Telemedicine technology and services company, TelaCare, recently introduced ViewMyID, a fully customizable medical ID system. Patients use ViewMyID to store, manage, and allow access to health information. Typical application scenarios include emergencies when first responders or EMR personnel can use the system to access information on a patient’s medical conditions, history, and medication, whether or not the patient is conscious or lucid. Users can choose among bracelets, necklaces, cards, and TeleCare’s mobile app to store their data. Patients also control which information is public and which is kept private. According to TeleCare CEO Larry Jones, “Patients control and update their medical profiles, which can include basics like name, age, weight, blood type and health insurance, down to details on life-threatening or life-altering conditions, medications, legal documents including organ donor cards, and images such as X-rays, ECGs and CT scans.”
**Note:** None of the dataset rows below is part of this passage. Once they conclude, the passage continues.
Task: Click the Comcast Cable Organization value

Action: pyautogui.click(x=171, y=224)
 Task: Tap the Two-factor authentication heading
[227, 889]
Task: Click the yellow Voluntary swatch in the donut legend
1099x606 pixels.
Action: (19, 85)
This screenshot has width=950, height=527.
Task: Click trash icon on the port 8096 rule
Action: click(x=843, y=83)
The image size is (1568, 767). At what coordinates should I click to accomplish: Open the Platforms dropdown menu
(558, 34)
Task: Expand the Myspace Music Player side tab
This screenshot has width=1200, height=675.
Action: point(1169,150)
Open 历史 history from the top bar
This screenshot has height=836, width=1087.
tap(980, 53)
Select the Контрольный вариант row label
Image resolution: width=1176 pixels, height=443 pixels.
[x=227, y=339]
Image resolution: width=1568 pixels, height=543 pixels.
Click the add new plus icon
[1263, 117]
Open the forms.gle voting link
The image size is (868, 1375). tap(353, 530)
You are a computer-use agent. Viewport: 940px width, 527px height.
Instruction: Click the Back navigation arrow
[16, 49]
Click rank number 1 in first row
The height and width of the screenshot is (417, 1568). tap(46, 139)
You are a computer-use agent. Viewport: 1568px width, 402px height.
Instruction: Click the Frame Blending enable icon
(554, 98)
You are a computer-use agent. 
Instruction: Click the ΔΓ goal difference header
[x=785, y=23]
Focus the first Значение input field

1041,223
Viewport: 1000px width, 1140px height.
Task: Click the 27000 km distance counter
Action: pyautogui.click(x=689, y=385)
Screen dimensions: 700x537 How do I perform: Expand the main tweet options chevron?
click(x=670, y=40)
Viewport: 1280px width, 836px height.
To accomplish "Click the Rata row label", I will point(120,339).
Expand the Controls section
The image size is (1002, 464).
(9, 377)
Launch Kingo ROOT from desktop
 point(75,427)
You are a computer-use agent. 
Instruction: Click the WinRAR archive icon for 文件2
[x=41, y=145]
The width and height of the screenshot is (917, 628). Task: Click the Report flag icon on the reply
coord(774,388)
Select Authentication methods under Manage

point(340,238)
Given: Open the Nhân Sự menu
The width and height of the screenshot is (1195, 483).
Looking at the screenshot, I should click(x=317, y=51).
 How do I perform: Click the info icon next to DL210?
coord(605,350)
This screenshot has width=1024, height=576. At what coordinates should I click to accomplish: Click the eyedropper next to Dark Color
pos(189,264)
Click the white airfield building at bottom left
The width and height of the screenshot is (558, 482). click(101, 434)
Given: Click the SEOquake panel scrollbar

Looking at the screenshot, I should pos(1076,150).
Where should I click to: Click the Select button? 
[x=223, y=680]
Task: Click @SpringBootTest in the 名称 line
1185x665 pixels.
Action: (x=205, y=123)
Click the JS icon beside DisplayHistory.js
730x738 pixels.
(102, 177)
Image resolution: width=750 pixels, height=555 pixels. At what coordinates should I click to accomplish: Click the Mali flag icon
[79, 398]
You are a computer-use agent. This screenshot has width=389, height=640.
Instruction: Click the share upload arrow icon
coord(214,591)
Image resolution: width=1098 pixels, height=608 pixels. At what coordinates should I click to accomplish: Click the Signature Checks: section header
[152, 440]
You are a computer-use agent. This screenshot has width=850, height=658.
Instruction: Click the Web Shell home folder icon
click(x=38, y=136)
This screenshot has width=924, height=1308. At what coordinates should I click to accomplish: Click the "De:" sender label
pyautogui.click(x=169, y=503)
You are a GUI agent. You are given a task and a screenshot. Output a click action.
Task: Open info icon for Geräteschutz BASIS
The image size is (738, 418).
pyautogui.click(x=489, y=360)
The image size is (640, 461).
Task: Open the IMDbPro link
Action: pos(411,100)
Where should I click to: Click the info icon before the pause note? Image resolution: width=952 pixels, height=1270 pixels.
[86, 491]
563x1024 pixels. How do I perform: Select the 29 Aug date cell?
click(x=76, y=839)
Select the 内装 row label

The concepts of multiple device formats and user information control have design and development considerations. Entering, storing, managing, and accessing data on multiple platforms is a technical challenge. Allowing users to configure personal and medical information runs contrary to designer and programmer preference for data “neatness.” There are even potential security and HIPAA-compliance issues when data’s front and back doors are both open, even just a bit. It’s the familiar camel’s nose under the tent issue and in this case the whole camel fully in the tent could threaten data integrity and security. Absent a universal medical ID system, however, giving users a choice of devices and control of information that is, after all, about them, look like smart steps toward greater ID system adoption.